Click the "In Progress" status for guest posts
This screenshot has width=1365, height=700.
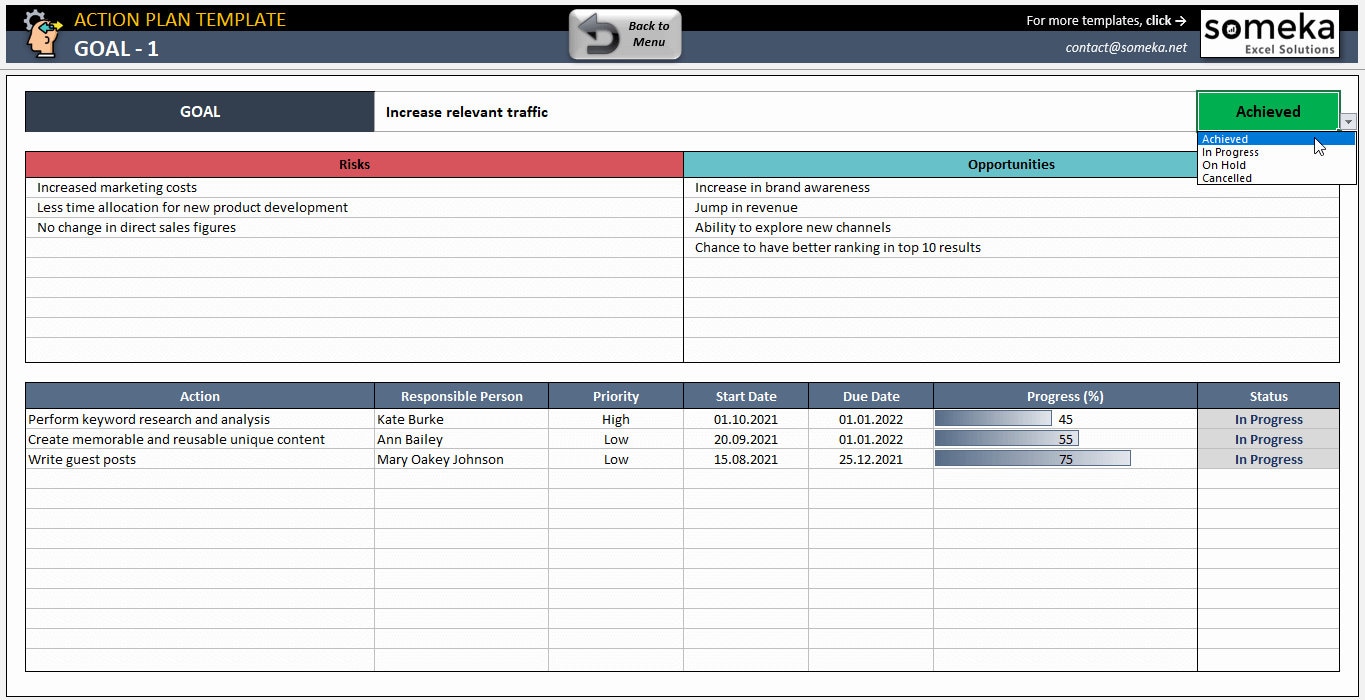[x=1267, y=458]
---
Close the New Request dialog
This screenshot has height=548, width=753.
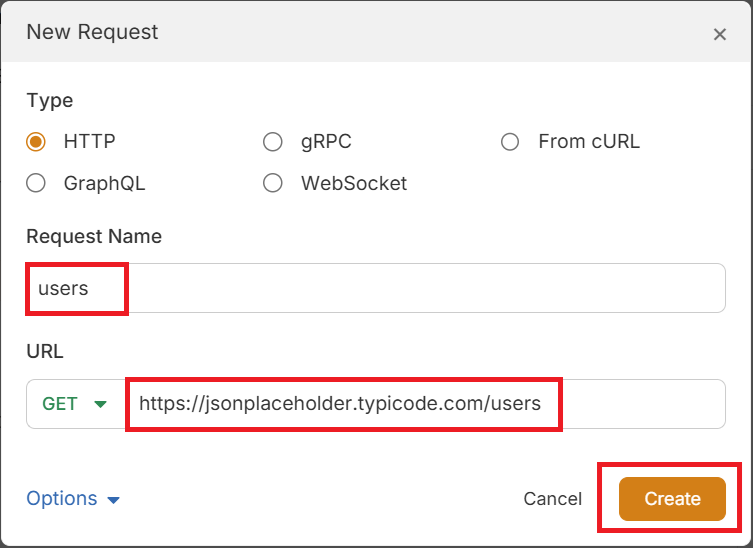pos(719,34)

■ **Instructions to follow**
Arrange the records, starting at the line containing "for guest posts" and ending at the line containing "[x=1267, y=458]", as a two-column CSV with the headers request and answer. Give one row per record, put each value in a single quoted field with line breaks replaced by spaces, and leave the pictures out.

■ **Output for this task**
request,answer
"Click the ""In Progress"" status for guest posts This screenshot has width=1365, height=700.","[x=1267, y=458]"